Indeed; scary stuff I learned while working for Lisp Machines Inc. I heard one
believable legend at the time of a company with one or more boards that used a
particularly pretty blue type of bypass capacitor
([https://en.wikipedia.org/wiki/Decoupling_capacitor](https://en.wikipedia.org/wiki/Decoupling_capacitor)).
I think the original Multiwire Lisp Machine memory boards also used them, they
were quite sharp looking, evidently a naturally popular choice.

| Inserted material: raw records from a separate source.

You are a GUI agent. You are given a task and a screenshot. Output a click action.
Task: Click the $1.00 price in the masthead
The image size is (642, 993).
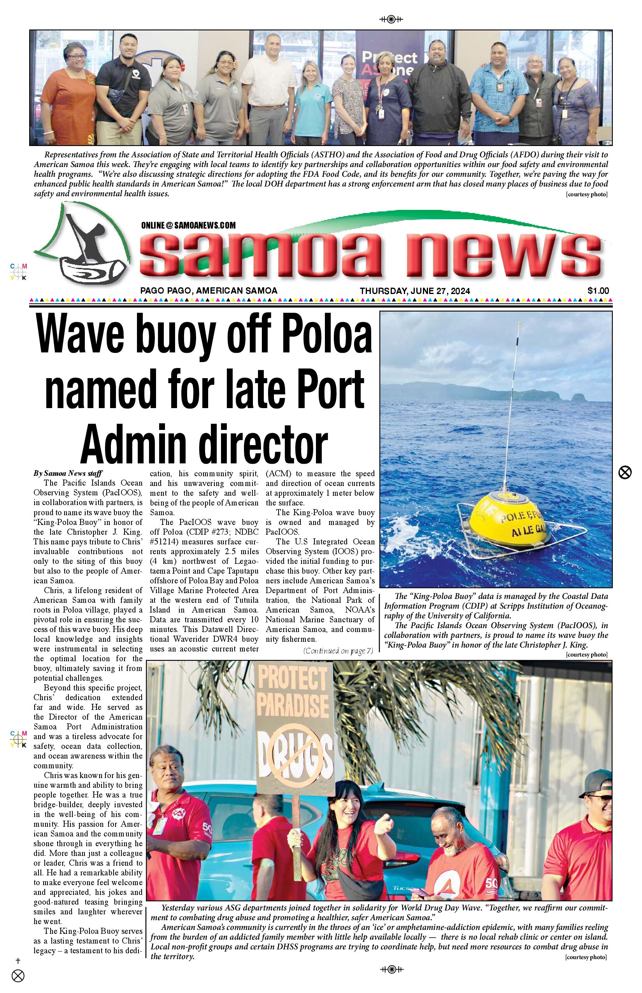point(598,291)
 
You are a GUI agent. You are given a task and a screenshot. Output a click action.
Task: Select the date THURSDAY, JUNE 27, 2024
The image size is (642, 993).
point(415,291)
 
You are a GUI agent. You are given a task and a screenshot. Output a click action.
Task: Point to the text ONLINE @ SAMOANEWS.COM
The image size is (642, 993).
point(188,225)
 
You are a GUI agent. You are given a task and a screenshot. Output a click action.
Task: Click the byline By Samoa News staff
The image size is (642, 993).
point(68,473)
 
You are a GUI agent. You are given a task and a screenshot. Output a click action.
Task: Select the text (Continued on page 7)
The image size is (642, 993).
point(338,650)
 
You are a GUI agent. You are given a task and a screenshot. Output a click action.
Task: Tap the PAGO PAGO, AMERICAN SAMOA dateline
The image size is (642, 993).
point(209,291)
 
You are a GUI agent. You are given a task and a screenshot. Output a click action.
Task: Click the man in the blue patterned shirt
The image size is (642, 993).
point(498,96)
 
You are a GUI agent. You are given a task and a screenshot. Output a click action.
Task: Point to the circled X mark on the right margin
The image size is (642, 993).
point(624,473)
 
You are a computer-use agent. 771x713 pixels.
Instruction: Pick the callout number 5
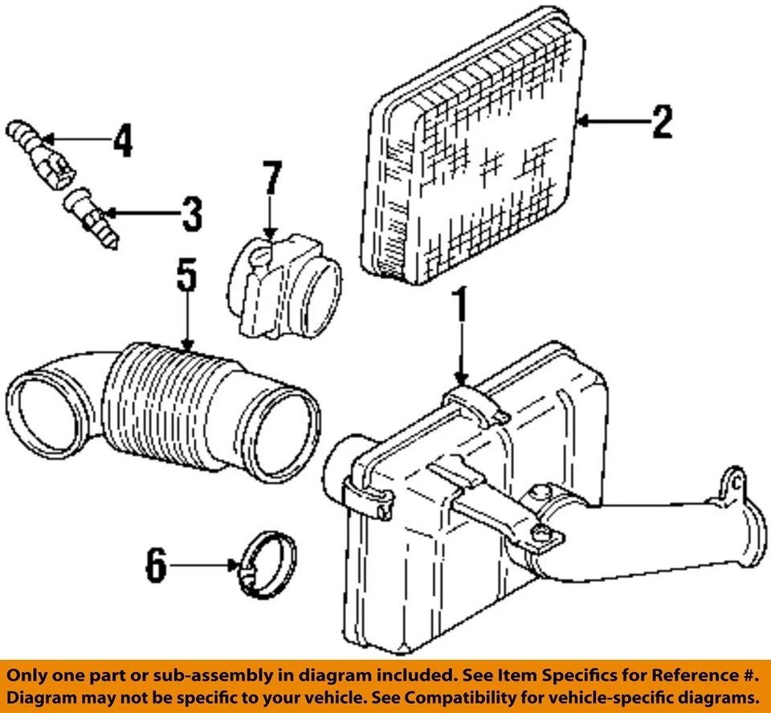click(x=186, y=277)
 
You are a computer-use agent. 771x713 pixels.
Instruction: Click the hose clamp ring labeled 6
click(x=268, y=566)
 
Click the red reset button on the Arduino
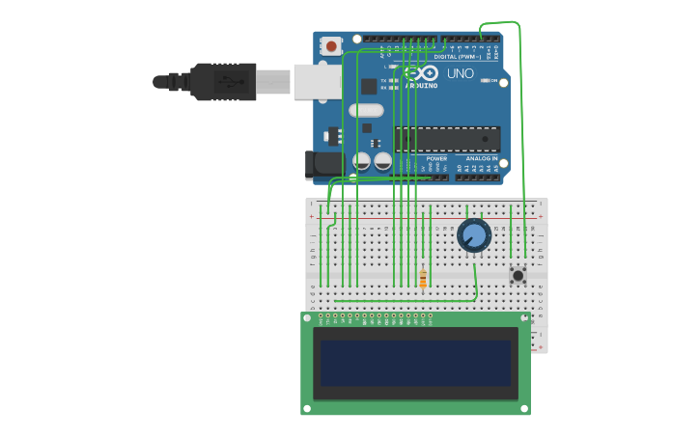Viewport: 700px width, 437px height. (331, 45)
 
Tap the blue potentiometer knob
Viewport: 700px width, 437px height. (473, 234)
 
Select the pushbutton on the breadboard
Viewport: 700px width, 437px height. (518, 276)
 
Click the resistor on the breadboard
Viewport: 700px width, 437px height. (423, 279)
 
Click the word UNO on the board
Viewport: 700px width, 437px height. (461, 73)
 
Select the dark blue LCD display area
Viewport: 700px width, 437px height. (415, 363)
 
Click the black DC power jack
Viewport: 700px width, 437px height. (322, 165)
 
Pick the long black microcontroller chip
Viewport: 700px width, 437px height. (447, 139)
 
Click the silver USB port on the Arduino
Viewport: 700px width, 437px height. (317, 82)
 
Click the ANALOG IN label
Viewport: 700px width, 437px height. (482, 158)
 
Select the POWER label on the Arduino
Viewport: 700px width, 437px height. (436, 158)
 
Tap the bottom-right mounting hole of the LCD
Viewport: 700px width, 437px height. (524, 408)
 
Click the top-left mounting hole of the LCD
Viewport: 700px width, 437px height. (308, 317)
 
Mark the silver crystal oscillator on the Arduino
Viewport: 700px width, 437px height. (366, 110)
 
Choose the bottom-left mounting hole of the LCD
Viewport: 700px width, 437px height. (308, 408)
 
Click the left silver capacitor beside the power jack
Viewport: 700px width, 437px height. (361, 161)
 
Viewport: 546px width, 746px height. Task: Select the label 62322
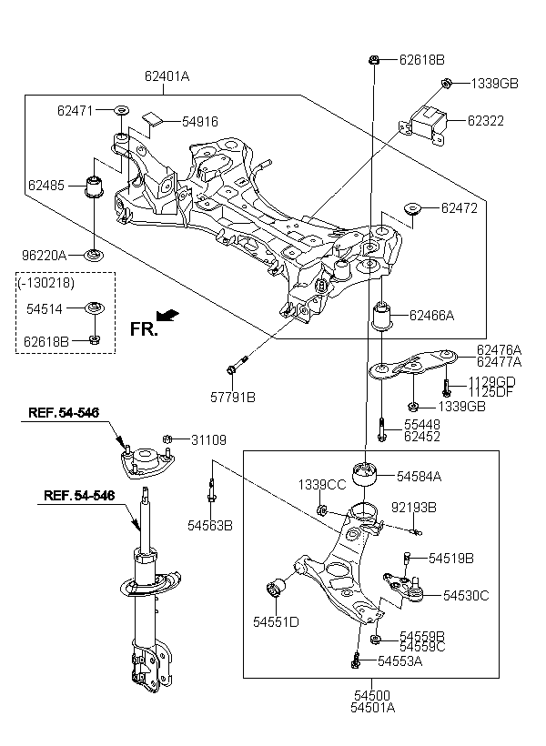coord(487,120)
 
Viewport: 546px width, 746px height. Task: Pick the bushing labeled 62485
coord(93,185)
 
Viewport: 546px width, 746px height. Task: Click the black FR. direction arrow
coord(167,315)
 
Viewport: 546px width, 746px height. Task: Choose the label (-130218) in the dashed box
coord(46,283)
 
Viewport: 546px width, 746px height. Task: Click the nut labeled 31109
coord(167,439)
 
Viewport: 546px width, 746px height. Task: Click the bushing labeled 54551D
coord(277,591)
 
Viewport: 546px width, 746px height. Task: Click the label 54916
coord(200,121)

Anyway, the guy in charge in procuring parts suddenly found them unavailable,
or with too long a lead time, and was tearing his hair out before he asked the
engineers what could be done. After noting it was chosen for esthetics and
there were many less pretty ones that would work just as well, the problem was
solved.

But if you've got something more complicated than ubiquitous capacitors and
the like, not having it available at all halts you in your tracks, and that's
true for every one of the zillions of parts in your products. There has been a
lot of what appear to be subpar hardware designs (e.g. the DEC RK-07 disk
system) that were made because of parts availability, which gets more acute
the bigger the scale of your production.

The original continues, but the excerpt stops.